◆ **Task to carry out**: Of the lines below, copy those that hold the word "agent".

[Saved entries]
______

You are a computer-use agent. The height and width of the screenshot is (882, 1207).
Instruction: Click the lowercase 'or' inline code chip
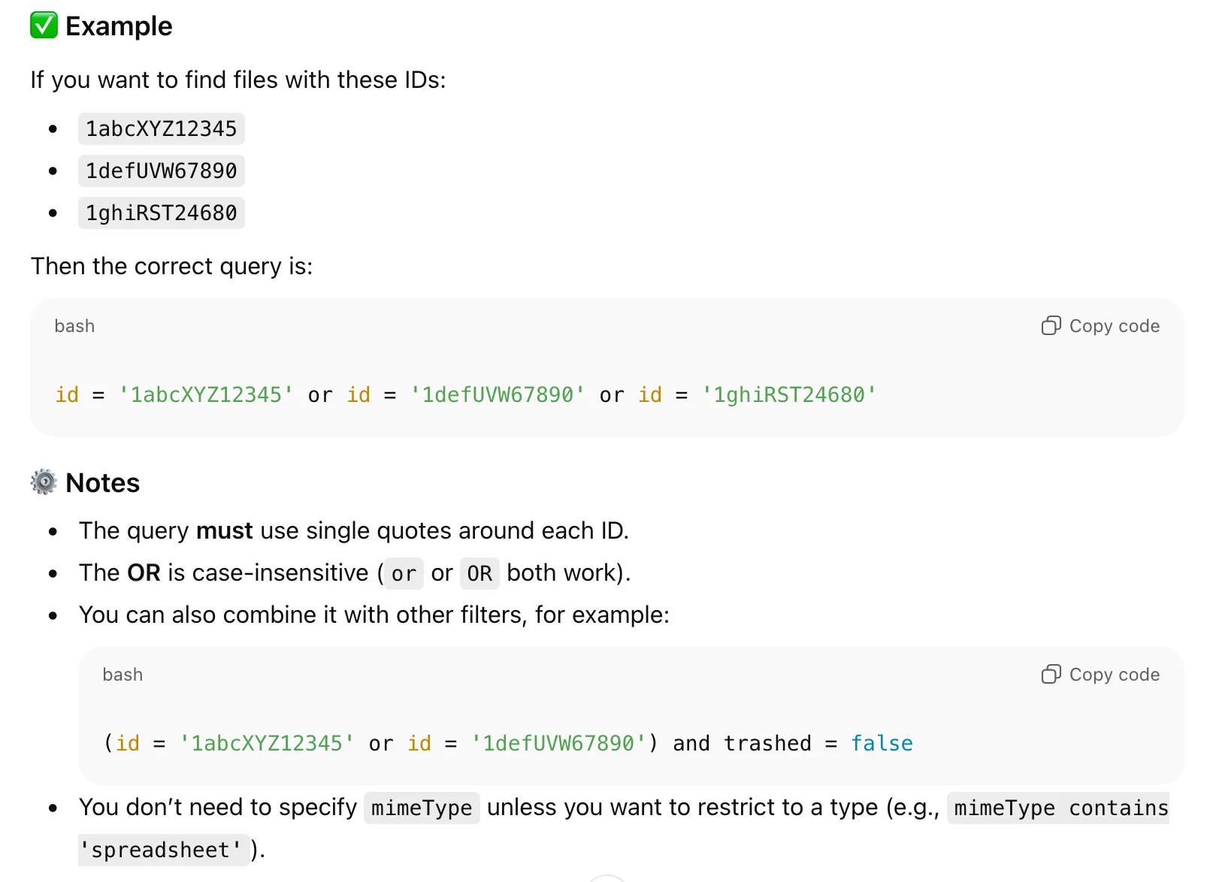coord(404,573)
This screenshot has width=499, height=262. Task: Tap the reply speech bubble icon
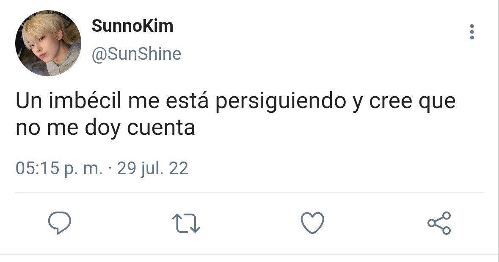click(x=60, y=223)
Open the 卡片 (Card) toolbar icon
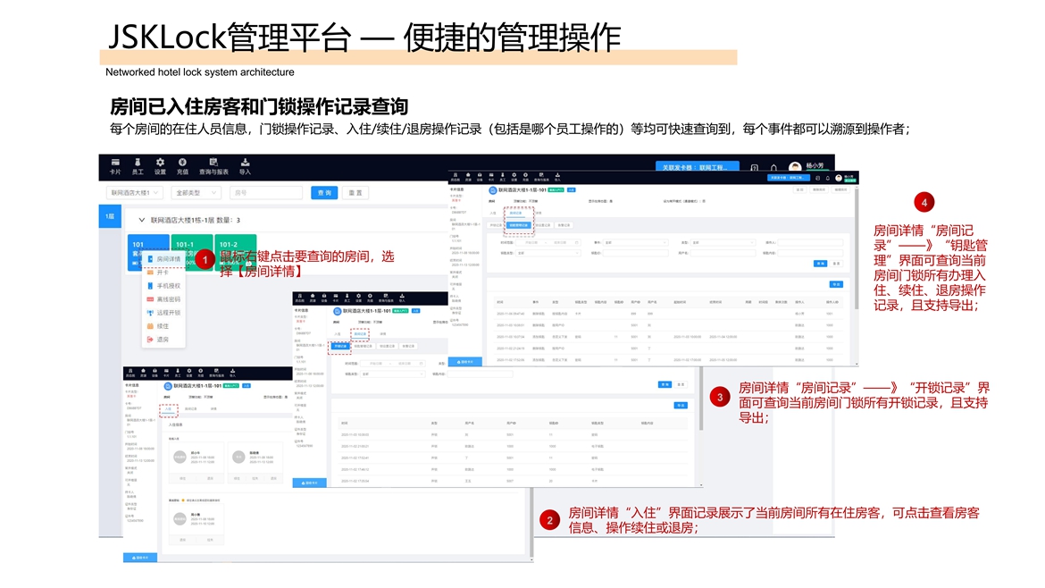This screenshot has height=588, width=1045. (115, 166)
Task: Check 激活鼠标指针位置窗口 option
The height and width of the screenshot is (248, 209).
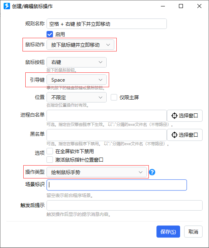Action: [50, 160]
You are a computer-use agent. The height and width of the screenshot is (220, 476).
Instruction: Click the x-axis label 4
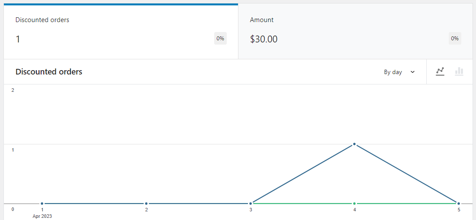354,210
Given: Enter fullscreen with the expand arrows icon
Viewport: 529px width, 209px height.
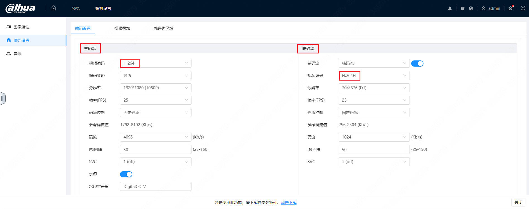Looking at the screenshot, I should click(523, 8).
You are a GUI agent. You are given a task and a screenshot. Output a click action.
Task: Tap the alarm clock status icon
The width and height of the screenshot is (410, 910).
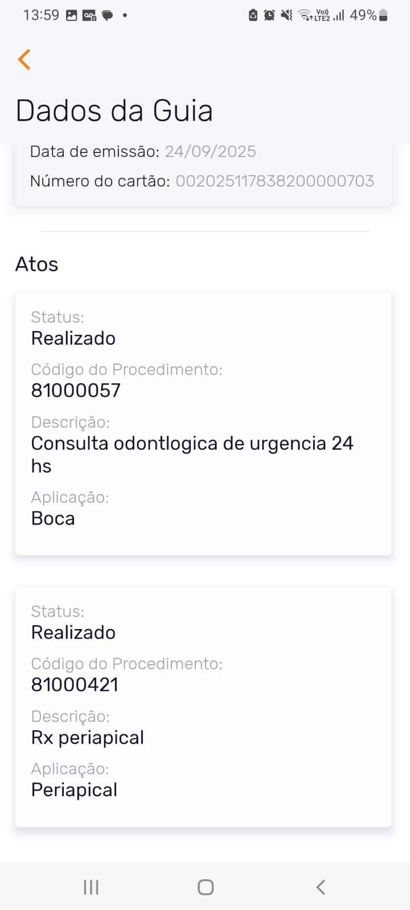point(269,15)
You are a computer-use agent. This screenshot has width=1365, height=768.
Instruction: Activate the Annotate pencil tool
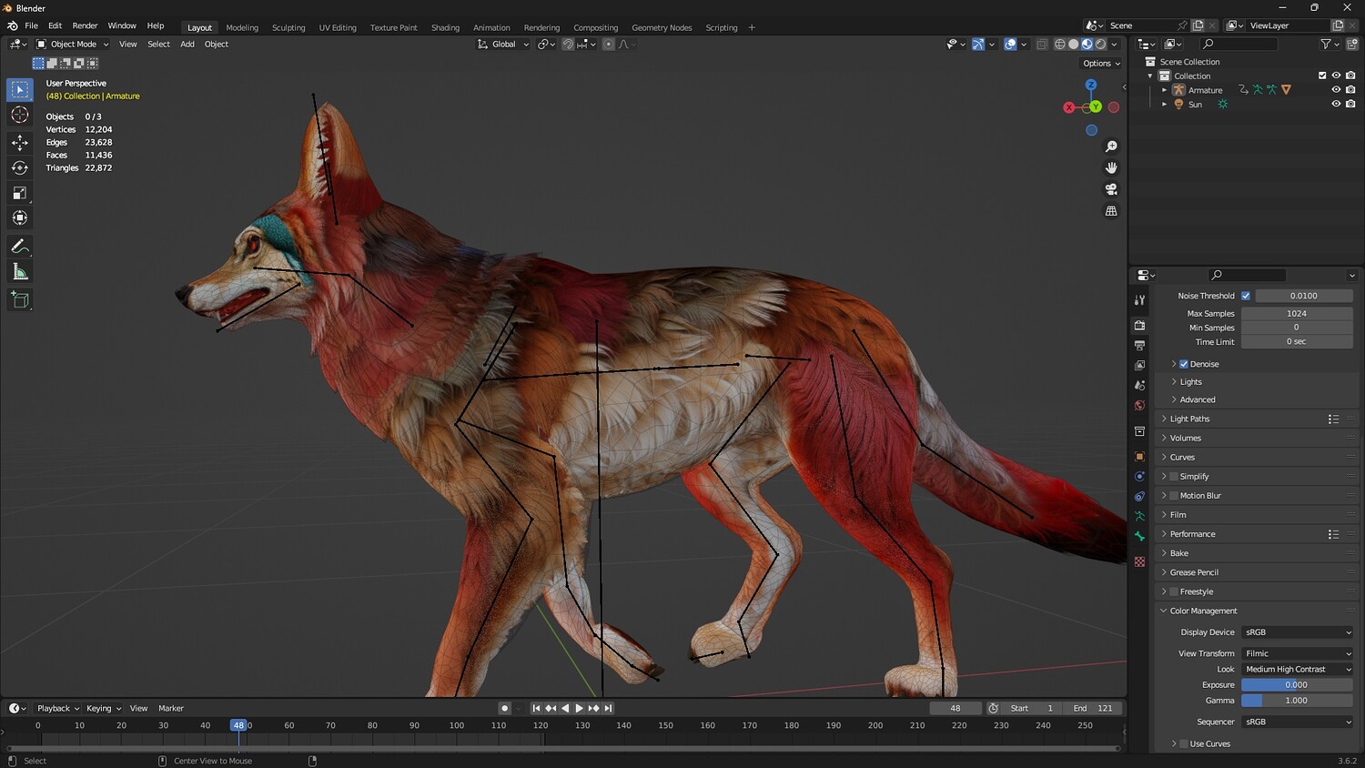(x=19, y=247)
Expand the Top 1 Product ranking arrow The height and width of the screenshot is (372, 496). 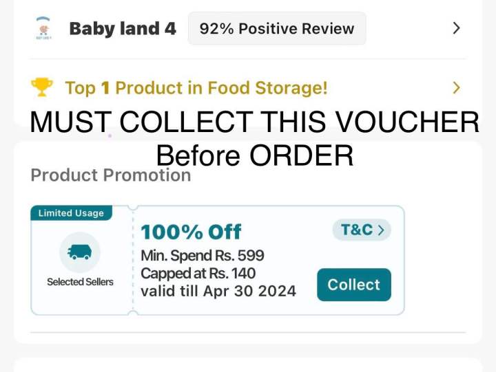pos(455,88)
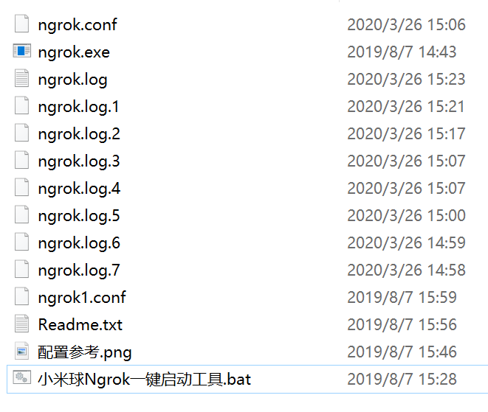Click the ngrok.log text document icon
Screen dimensions: 488x412
point(22,78)
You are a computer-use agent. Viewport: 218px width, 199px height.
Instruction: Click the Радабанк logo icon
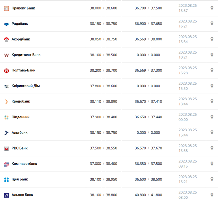6,24
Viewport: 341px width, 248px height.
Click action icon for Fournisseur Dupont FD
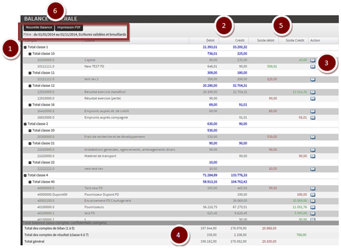tap(312, 194)
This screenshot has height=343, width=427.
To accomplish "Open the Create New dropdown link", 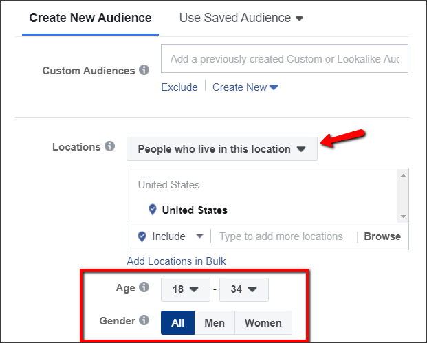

______

◆ **Solution to the problem**:
You are a computer-use agent. The height and width of the screenshot is (882, 1207).
You are a computer-use agent. The height and width of the screenshot is (220, 476).
You are a GUI agent. You are given a task and a screenshot. Output a click action.
You are a computer-use agent. This screenshot has width=1365, height=768.
You are a computer-use agent. Viewport: 218px width, 199px height.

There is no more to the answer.